Background
The negative signal provided by some co‐inhibitory factors such as programmed cell death‐1 (PD‐1) has been associated with chronic hepatitis B (CHB) infection induced‐T cell exhaustion, although the correlation of CpG methylation of the Pdcd1 gene with PD‐1 expression and medical laboratory indicators in CHB infection has not yet been elucidated.
Methods
Blood samples from 20 CHB infection patients and 20 spontaneous clearance (SC) patients were collected. Percentages of PD‐1‐positive CD8+ T cells were analyzed by flow cytometry. The percentage of CpG methylation at the Pdcd1 locus was analyzed by bisulfite sequencing.

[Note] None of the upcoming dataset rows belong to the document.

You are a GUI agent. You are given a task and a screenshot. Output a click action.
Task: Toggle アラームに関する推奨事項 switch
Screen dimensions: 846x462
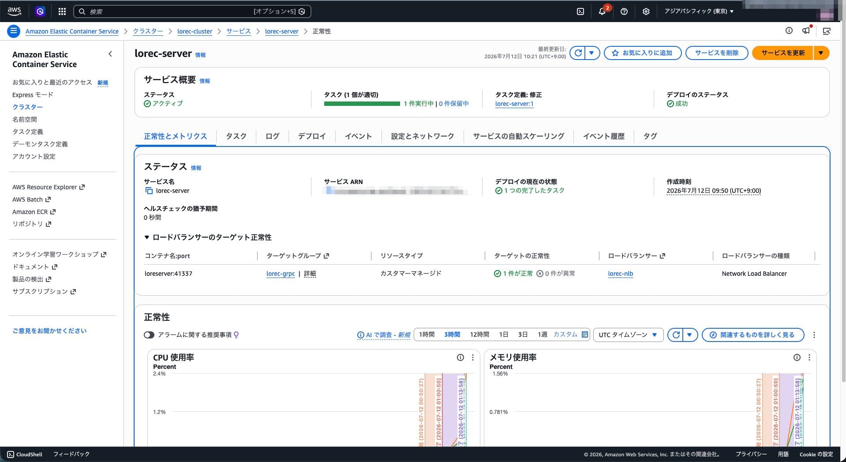149,335
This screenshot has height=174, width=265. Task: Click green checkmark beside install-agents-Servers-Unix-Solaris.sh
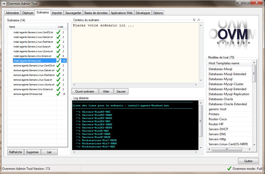[x=58, y=56]
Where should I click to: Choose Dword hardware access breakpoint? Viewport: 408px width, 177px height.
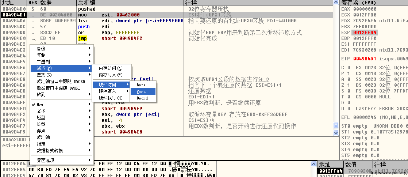tap(143, 98)

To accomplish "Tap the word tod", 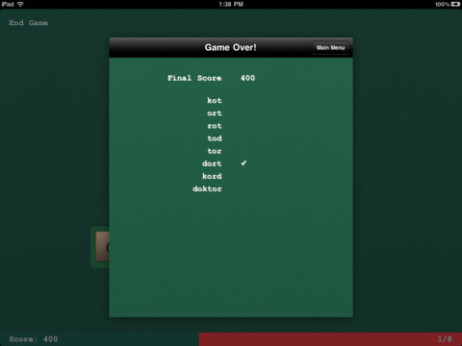I will click(x=215, y=138).
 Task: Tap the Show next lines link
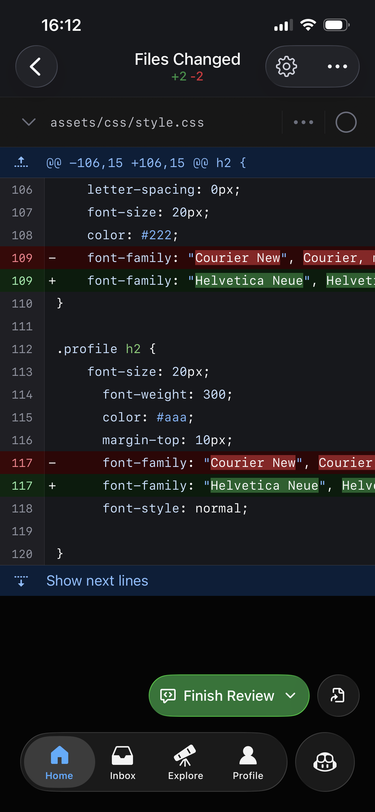point(97,581)
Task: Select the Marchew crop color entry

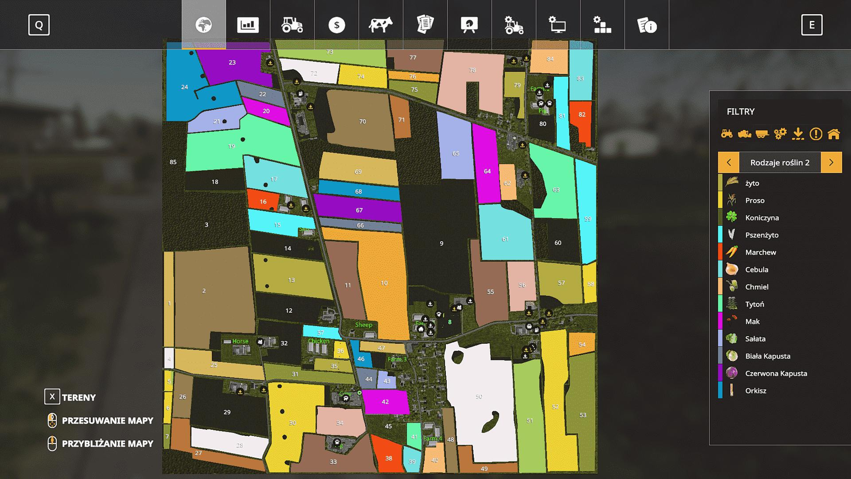Action: [760, 252]
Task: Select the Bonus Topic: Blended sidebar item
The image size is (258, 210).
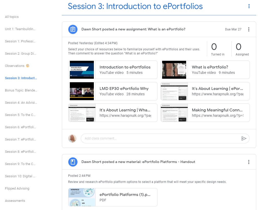Action: pos(21,90)
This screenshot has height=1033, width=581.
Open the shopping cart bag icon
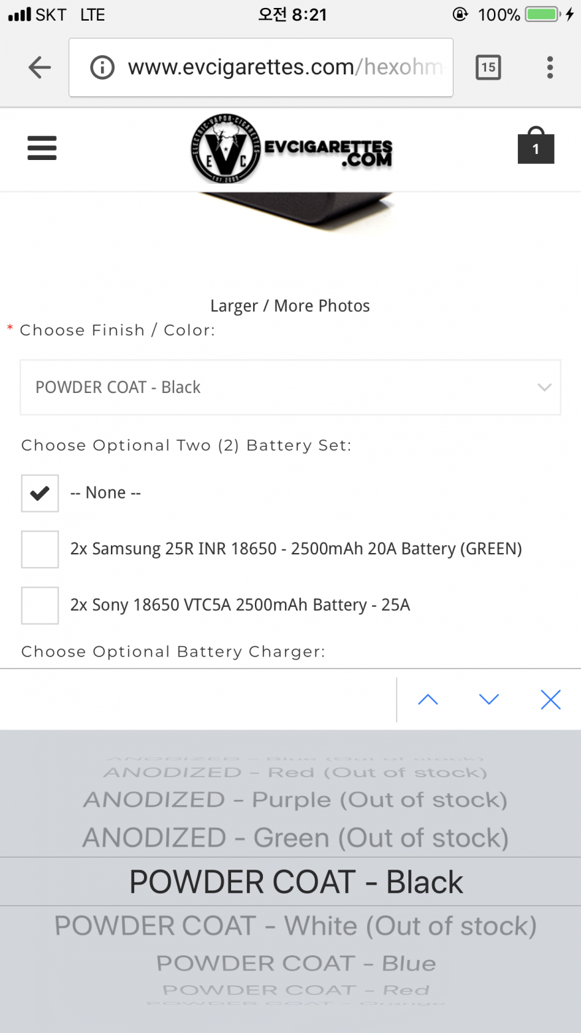535,146
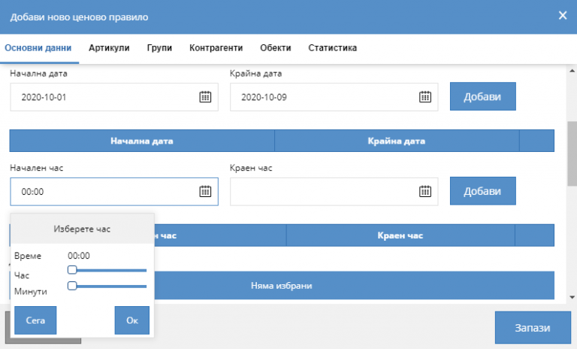Go to the Контрагенти tab
This screenshot has width=577, height=349.
pyautogui.click(x=216, y=47)
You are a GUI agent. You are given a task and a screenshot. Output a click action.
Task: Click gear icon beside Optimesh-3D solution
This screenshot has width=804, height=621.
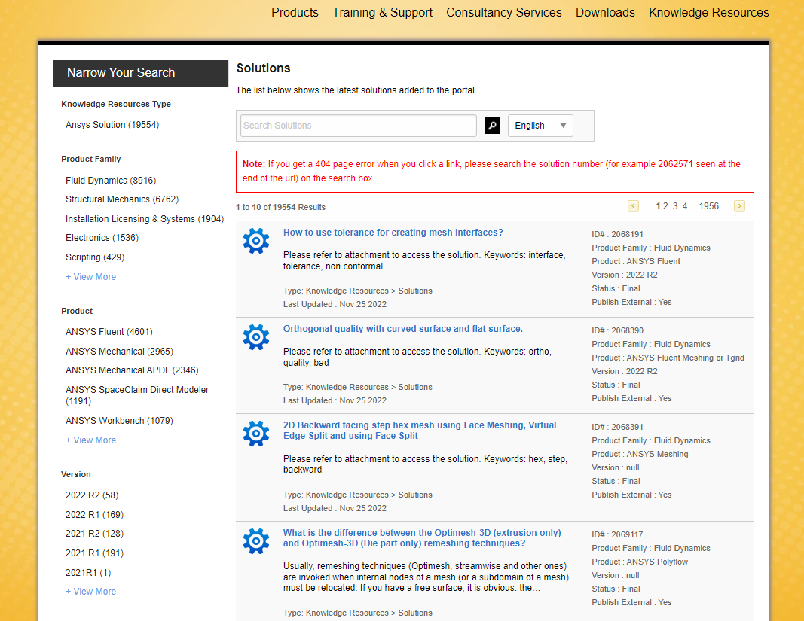tap(256, 541)
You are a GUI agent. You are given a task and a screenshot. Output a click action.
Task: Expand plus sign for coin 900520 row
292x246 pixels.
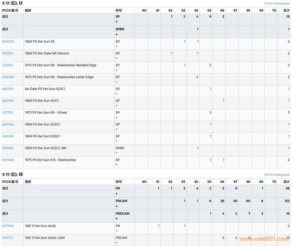[x=117, y=46]
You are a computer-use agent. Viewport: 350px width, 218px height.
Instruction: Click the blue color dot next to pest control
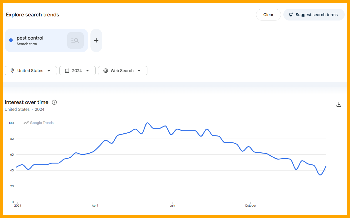click(11, 40)
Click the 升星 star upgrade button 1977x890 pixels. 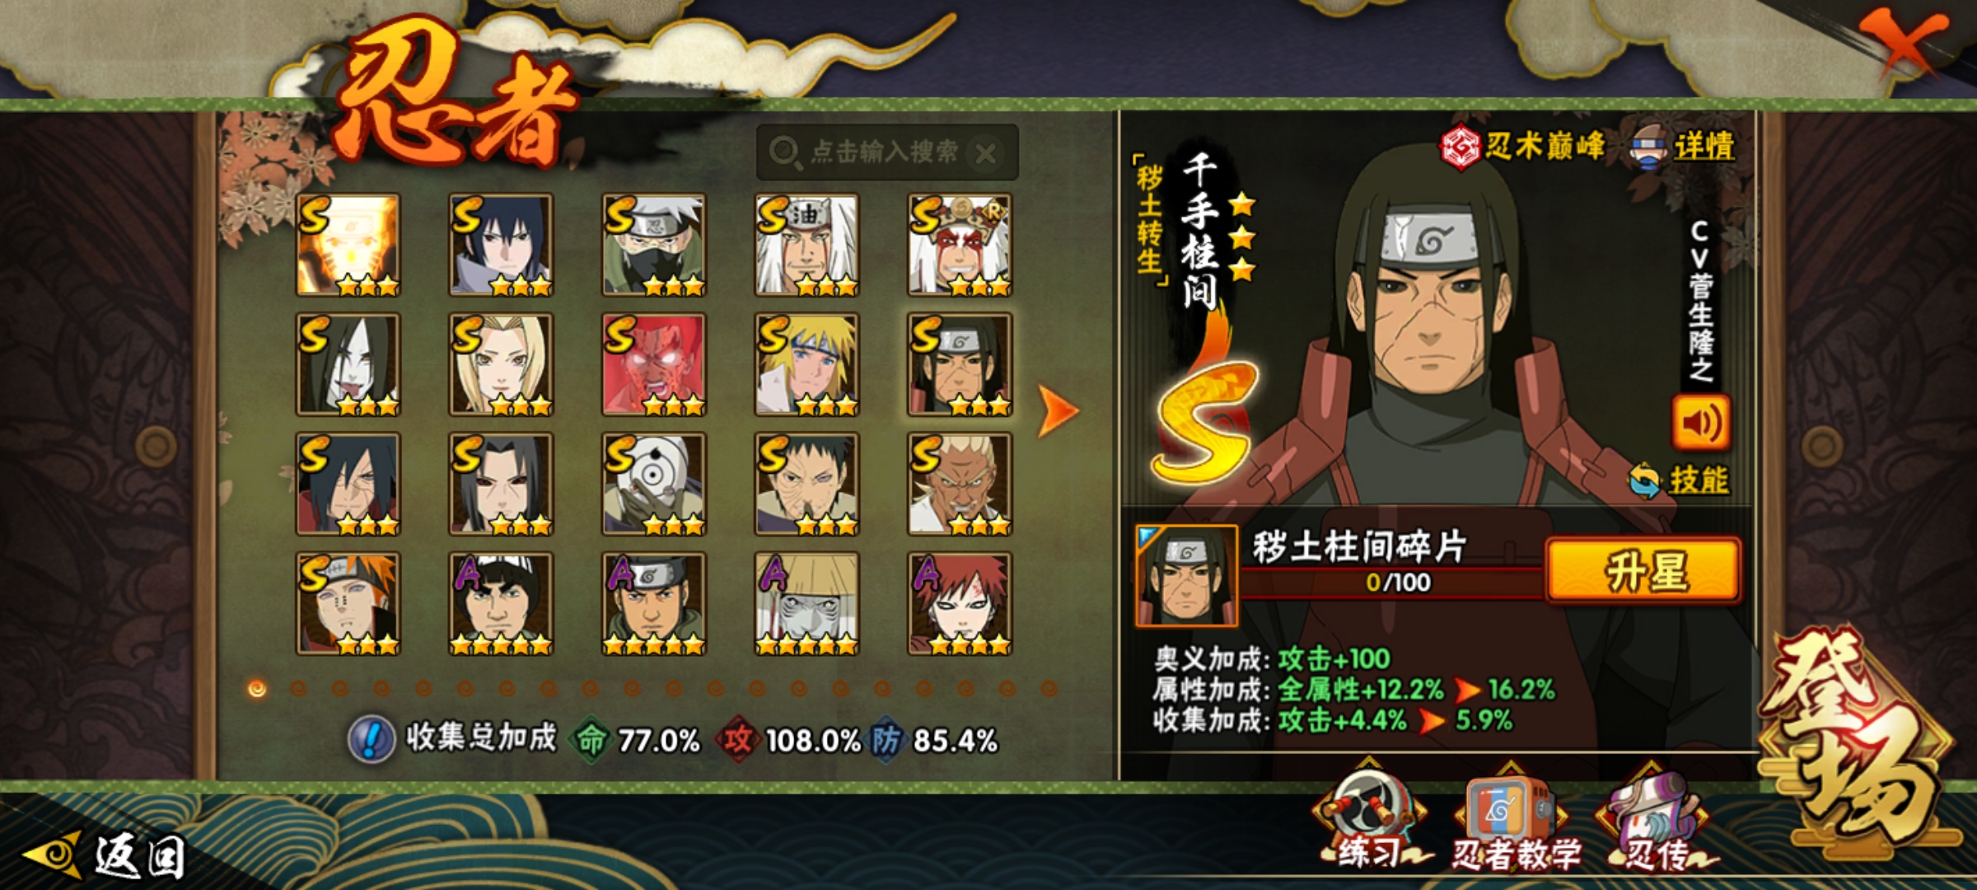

Student's t test, Pearson and Spearman's correlation, and Mann–Whitney tests were used in the statistical analysis.
Results
Percentages of PD‐1‐positive CD8+ T cells in peripheral blood T cells were significantly higher in CHB patients than in the SC group (p < 0.001). The methylation level of Pdcd1 was significantly lower in CHB patients (p < 0.001) and the methylation level of Pdcd1 was negatively correlated with PD‐1 expression level in CD8+ T cells (p < 0.001) and hepatitis‐B surface antigen (HBsAg) (p < 0.001).
Conclusions
The results of the present study suggest that Pdcd1 methylation is correlated with PD‐1 expression on CD8+ T cells and correlated with HBsAg and alanine aminotransferase. The results may provide new ideas regarding anti‐PD‐1 inhibitors, and epigenetic regulators such as demethylation inhibitors could represent more successful therapeutic strategies in hepatitis B infection patients.